This is an automated email from the ASF dual-hosted git repository.
chengpan pushed a commit to branch master
in repository https://gitbox.apache.org/repos/asf/spark.git
The following commit(s) were added to refs/heads/master by this push:
new cd01c4c6f646 [SPARK-55682][CORE][SQL] ServiceLoader returned iterator
may throw `NoClassDefFoundError` on `hasNext()`
cd01c4c6f646 is described below
commit cd01c4c6f6462dc558ed42473559be4011347afa
Author: Cheng Pan <[email protected]>
AuthorDate: Wed Feb 25 22:18:56 2026 +0800
[SPARK-55682][CORE][SQL] ServiceLoader returned iterator may throw
`NoClassDefFoundError` on `hasNext()`
### What changes were proposed in this pull request?
JDK 24 introduces a behavior change on `ServiceLoader`'s returned iterator,
`iterator.hasNext()` might throw
`NoClassDefFoundError`, which previously only happened on
`iterator.next()`. See more details at OpenJDK
bug report [JDK-8350481](https://bugs.openjdk.org/browse/JDK-8350481)
Another issue is even the
[Javadoc](https://docs.oracle.com/en/java/javase/25/docs/api//java.base/java/util/ServiceLoader.html#iterator())
of `ServiceLoader` say
> Its hasNext and next methods can therefore throw a
ServiceConfigurationError for any of the reasons specified
> in the Errors section above. To write robust code it is only necessary to
catch ServiceConfigurationError when
> using the iterator.
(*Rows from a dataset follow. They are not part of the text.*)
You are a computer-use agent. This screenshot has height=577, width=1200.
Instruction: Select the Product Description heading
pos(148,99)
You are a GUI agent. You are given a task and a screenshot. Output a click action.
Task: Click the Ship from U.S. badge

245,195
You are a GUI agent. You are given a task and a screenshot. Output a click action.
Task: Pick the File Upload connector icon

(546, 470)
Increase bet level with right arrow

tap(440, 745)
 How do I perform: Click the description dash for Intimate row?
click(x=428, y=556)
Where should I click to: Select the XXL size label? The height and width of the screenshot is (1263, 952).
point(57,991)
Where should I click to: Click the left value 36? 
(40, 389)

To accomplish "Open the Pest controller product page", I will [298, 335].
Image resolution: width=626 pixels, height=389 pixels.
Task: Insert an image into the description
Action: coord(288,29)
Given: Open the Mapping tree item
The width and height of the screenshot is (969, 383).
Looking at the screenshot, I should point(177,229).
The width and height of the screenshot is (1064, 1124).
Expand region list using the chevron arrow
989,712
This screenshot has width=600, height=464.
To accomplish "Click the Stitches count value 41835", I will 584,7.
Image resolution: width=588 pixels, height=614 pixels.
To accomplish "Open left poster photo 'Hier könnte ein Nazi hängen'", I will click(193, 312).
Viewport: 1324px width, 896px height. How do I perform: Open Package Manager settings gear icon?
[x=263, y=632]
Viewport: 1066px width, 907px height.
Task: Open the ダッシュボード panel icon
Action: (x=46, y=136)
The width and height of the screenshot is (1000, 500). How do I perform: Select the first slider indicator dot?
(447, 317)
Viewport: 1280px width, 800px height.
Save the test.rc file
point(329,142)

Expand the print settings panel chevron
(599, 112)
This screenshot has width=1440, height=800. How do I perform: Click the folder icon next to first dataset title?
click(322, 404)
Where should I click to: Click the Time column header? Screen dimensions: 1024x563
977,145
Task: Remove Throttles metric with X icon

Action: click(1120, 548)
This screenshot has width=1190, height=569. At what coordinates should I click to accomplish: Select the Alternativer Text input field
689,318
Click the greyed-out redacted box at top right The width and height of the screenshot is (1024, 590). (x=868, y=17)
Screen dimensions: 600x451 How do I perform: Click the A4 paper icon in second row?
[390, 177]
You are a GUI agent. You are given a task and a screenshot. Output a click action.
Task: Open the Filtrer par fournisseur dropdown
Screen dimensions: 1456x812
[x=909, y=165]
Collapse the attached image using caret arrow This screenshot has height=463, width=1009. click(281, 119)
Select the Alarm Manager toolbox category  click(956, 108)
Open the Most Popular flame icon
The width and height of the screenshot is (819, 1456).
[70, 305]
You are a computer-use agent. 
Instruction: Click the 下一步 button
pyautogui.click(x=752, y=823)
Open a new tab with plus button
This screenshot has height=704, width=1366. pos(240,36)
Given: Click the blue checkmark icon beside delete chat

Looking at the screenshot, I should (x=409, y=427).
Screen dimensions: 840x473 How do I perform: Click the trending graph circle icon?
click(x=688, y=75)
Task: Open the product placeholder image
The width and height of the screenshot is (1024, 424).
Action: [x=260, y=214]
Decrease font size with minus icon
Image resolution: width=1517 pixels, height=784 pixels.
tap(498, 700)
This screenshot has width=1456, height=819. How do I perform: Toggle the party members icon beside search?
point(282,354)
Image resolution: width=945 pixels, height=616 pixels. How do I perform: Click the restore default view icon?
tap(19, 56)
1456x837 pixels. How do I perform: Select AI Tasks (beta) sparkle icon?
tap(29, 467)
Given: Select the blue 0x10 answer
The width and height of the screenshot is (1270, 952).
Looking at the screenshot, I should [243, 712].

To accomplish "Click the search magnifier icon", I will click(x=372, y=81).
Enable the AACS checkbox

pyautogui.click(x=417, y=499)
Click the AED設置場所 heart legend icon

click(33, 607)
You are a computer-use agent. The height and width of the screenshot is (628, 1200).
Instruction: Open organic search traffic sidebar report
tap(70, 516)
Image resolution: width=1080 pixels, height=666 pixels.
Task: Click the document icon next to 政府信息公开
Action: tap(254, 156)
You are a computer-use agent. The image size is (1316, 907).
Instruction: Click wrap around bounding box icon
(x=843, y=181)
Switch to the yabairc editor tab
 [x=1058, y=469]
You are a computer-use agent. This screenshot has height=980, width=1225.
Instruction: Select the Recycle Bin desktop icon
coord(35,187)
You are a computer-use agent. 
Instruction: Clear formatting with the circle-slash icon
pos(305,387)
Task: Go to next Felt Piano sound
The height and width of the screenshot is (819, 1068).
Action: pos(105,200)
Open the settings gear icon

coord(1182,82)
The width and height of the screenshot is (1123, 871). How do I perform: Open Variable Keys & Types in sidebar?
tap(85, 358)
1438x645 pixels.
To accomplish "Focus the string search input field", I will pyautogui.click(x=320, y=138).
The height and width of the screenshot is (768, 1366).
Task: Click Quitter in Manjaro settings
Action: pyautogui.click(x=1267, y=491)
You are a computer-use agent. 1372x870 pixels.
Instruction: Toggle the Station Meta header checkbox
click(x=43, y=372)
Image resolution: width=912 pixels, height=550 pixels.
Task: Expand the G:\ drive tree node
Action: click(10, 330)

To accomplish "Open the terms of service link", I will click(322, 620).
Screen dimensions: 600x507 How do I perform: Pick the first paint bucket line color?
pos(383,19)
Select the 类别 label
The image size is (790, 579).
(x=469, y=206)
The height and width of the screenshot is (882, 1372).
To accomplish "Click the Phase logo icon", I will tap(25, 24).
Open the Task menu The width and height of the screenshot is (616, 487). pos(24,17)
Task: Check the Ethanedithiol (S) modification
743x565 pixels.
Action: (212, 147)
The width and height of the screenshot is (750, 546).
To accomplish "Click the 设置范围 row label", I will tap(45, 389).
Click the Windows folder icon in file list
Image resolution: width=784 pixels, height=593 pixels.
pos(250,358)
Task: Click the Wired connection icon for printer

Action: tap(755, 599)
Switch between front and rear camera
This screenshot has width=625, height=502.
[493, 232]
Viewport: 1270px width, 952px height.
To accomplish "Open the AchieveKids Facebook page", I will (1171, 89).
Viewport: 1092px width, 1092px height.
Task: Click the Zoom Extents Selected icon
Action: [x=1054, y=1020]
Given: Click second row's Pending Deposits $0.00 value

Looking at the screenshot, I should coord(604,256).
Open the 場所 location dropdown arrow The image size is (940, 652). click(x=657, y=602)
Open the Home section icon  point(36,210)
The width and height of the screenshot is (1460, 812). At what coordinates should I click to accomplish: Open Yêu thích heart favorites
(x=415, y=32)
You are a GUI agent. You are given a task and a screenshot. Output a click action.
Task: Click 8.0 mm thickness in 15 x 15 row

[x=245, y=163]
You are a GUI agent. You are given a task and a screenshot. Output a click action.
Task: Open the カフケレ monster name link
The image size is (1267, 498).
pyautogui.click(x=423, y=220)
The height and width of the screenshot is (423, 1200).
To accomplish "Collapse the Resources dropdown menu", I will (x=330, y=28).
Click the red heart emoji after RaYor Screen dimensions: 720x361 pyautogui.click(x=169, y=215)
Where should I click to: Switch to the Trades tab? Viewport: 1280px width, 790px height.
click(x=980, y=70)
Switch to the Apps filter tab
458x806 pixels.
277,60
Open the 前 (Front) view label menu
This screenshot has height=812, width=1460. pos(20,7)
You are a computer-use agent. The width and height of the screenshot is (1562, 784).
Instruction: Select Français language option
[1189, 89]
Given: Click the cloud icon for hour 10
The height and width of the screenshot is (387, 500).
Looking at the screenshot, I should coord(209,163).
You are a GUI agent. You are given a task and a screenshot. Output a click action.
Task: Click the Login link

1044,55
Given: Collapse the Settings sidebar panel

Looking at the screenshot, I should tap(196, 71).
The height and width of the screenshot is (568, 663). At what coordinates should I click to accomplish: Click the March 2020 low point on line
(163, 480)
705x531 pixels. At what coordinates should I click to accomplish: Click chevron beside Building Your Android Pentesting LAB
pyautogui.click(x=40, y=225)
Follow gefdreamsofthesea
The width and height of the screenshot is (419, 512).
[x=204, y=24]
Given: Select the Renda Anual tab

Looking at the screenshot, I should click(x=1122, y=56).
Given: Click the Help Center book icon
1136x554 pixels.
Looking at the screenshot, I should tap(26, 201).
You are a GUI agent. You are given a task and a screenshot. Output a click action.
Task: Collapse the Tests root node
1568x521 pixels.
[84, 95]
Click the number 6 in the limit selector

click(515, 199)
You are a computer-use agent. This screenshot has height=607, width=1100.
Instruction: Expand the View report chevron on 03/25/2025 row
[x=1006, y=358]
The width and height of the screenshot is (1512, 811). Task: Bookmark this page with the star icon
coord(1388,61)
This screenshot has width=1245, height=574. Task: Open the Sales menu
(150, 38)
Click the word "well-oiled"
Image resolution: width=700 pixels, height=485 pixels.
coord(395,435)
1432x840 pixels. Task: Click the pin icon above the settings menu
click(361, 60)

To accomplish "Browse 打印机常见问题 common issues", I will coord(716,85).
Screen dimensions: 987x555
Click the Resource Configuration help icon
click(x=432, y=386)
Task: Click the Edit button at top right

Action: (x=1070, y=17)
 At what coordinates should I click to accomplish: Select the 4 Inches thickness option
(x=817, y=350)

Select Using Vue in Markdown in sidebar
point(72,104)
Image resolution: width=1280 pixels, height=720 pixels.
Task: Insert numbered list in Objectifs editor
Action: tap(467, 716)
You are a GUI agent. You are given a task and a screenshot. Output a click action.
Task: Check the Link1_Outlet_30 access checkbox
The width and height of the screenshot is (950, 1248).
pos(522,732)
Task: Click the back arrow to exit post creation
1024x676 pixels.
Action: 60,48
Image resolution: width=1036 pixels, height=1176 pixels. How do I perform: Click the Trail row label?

If an error is thrown then subsequent invocations of
the iterator will make a best effort
> to locate and instantiate the next available provider, but in general
such recovery cannot be guaranteed.
but it actually might throw `NoClassDefFoundError`. See more details at
OpenJDK bug report [JDK-8196182](https://bugs.openjdk.org/browse/JDK-8196182)
### Why are the changes needed?
Enable Java 25 support.
### Does this PR introduce _any_ user-facing change?
No.
### How was this patch tested?
Changes in `HadoopDelegationTokenManager` are covered by UT, other 2 places
are not, need to review carefully.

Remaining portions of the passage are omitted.